• _Document segment_:
* * *
There are other issues he doesn't have time to mention, beyond the actual quality of the writing. A movie is a passive experience- the viewer doesn't have to understand what is going on for it to end the right way. A lot of movies will even intentionally confuse the viewer. A game player needs constant motivation, they need direction, they need to always know what they're doing or so-help-me-god they will feel lost and blame the game. Presenting all this information to a player through dialogue is extremely unnatural. Take the Assassin's Creed example: the speaker has awkward, ham-fisted lines telling Kassandra where to go- twice- and at the end of the conversation the player is still probably thinking "wtf am I suppose to do?". We give them literal GPS so they don't get lost. In a movie, all the viewer has to do is try and keep up with the narrative, not direct the movie themselves.

Additionally, what a character says in a game, and what they do, are completely at odds. To fill hundreds of hours of gameplay, the player performs an impossible series of tasks, from killing hundreds of people, or being essentially invincible to not needing food, shelter, sleep, entertainment or companionship. In an RPG we steal everything we can find and then have to pretend to care about an NPC being hanged for thievery. The player will naturally make decisions that are good for gameplay, even if they make no sense in the context of a story. Then, in conversation, the player has to pretend that their character is a real, relatable human being. How, exactly, do we expect good writing to erase this? These things sit poorly in the back of our minds, and we start to think the writing must be bad.

Movies or books often give the viewer a wide breadth of things to think about : feelings, relationships, different aspects of life. Games usually funnel down into retreads of the same tiny number of plot points which accommodate gameplay. How many games stories are about either survival or duty (such as saving the world)? How many times can you be impressed by a story trying to tell you the same exact thing? Movies can offer an almost infinite spectrum of topics that make up good stories, games offer: survival or duty.

Agency is its own entire can of worms I could write a whole book about. Being able to come up with a plan or goal on our own and then act on it is what makes us real people. In a movie, the protagonist has complete agency, to the point that the viewer themself often doesn't know what he intends to do. Their motivation does not have to match the viewer's motivations. In a game, if you tell someone to take on a role they'll inject themselves. Take something like Fallout 4, where the conceit is that your child was stolen from you, and you have to find out what happened to them. In a movie- perfectly reasonable premise. As a game, a prime example of bad writing; most players didn't come to Fallout to roleplay looking for a baby. And as this relates to agency- even in a sandbox game, we're constantly told what to do. We cannot come up with our own solution to find our son, we can only perform the series of tasks handed to us. Every moment that doesn't feel like our own decisions are playing out in believable ways comes across as bad writing. A narrative can only be hand-held so many times before it begins to feel subconsciously artificial.
* * *
• _Recorded data_:

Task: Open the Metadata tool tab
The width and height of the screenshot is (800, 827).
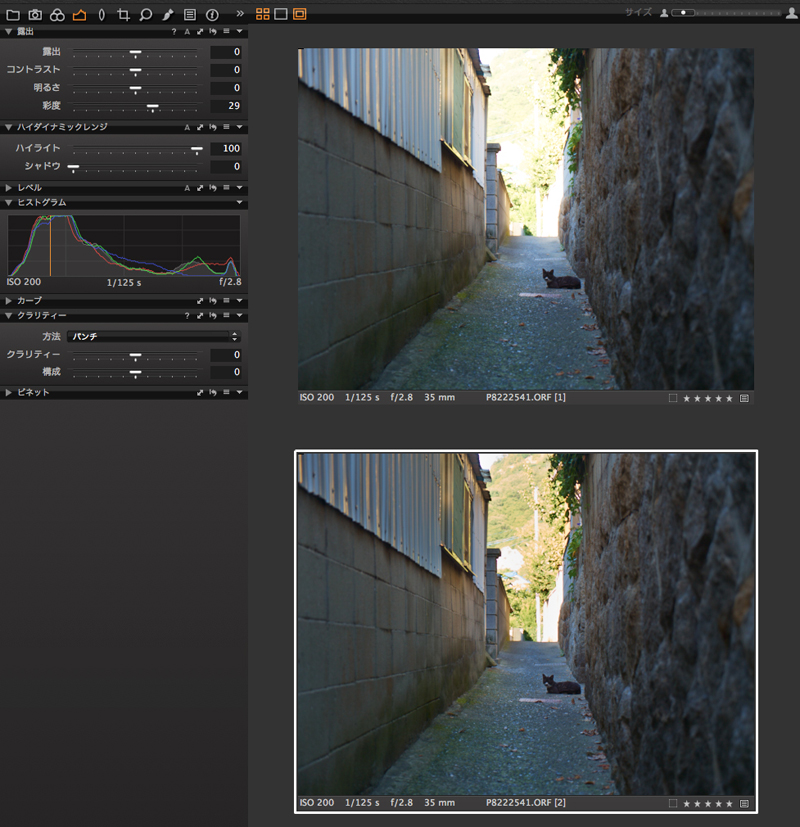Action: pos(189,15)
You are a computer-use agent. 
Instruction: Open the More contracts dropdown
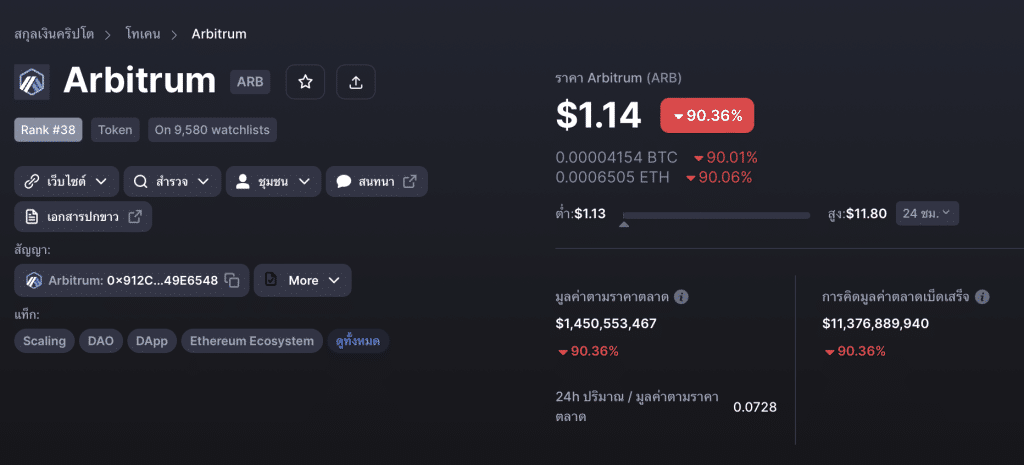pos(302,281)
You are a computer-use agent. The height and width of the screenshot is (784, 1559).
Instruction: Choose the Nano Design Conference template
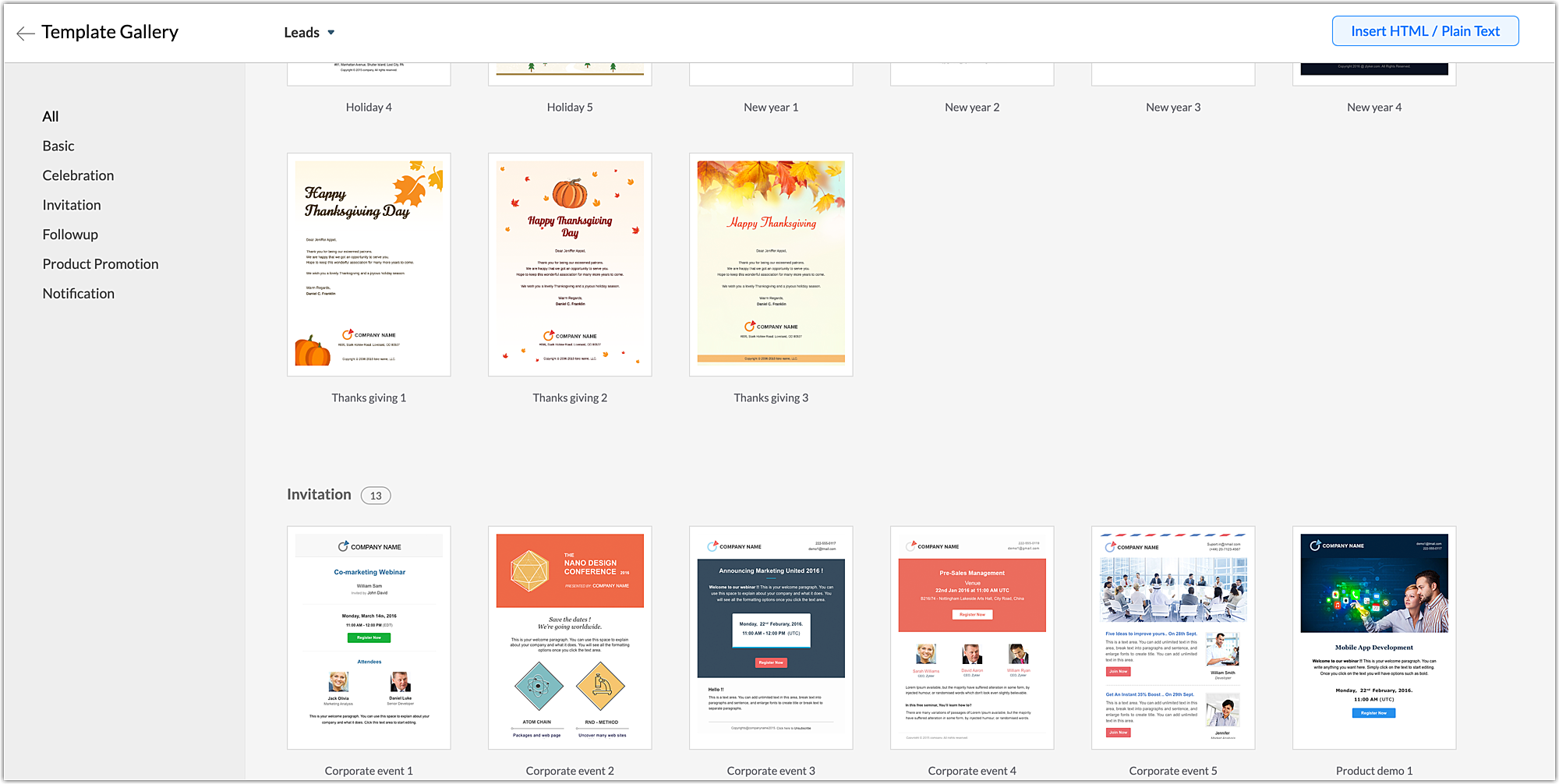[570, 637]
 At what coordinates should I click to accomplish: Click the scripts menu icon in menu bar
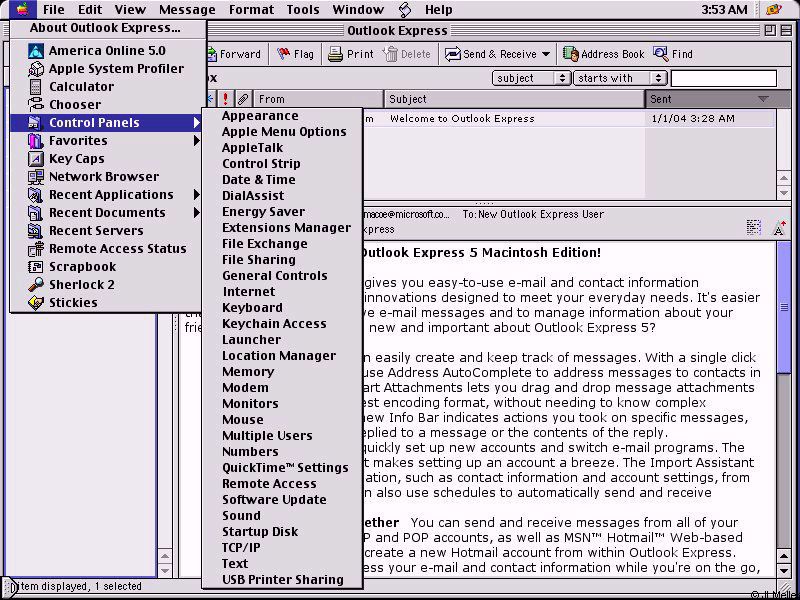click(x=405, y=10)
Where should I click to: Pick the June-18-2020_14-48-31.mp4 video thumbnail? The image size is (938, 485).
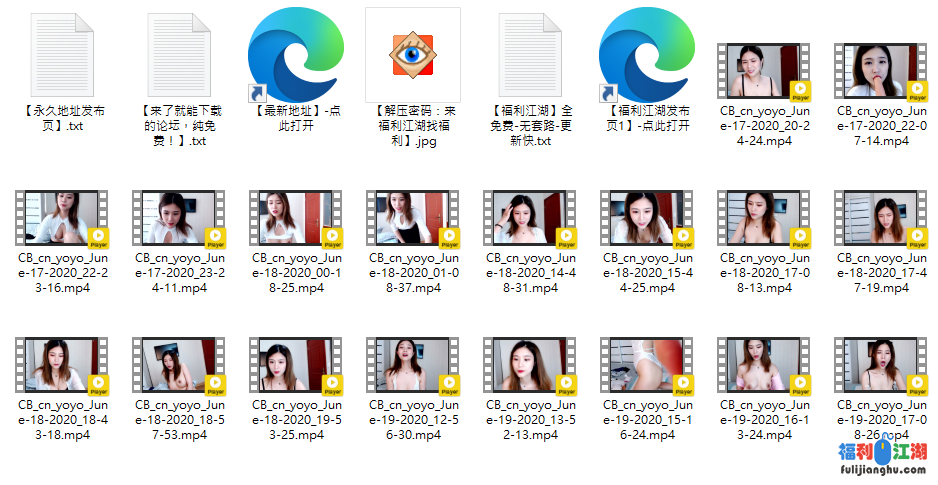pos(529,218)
* * *
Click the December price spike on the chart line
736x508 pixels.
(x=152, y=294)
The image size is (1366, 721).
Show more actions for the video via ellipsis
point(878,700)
* * *
• _Jobs_:
[1] Decide whether each statement agrees with the passage on game writing, answering yes or no and quoting the exact words of the passage that settle it: (a) In the Assassin's Creed example, Kassandra is told where to go twice. (b) Games can offer an almost infinite spectrum of topics. (c) In Fallout 4, the conceit is that your child was stolen from you.
[2] Write out everything in the listing from the line that contains "Click the December" down to the line that contains "point(878,700)", including both of those lines.
The passage on game writing and the listing have no connection to each other.

• _Replies_:
[1]
(a) Yes: "the speaker has awkward, ham-fisted lines telling Kassandra where to go- twice-"
(b) No: "Movies can offer an almost infinite spectrum of topics that make up good stories, games offer: survival or duty."
(c) Yes: "where the conceit is that your child was stolen from you"

[2]
Click the December price spike on the chart line
736x508 pixels.
(x=152, y=294)
The image size is (1366, 721).
Show more actions for the video via ellipsis
point(878,700)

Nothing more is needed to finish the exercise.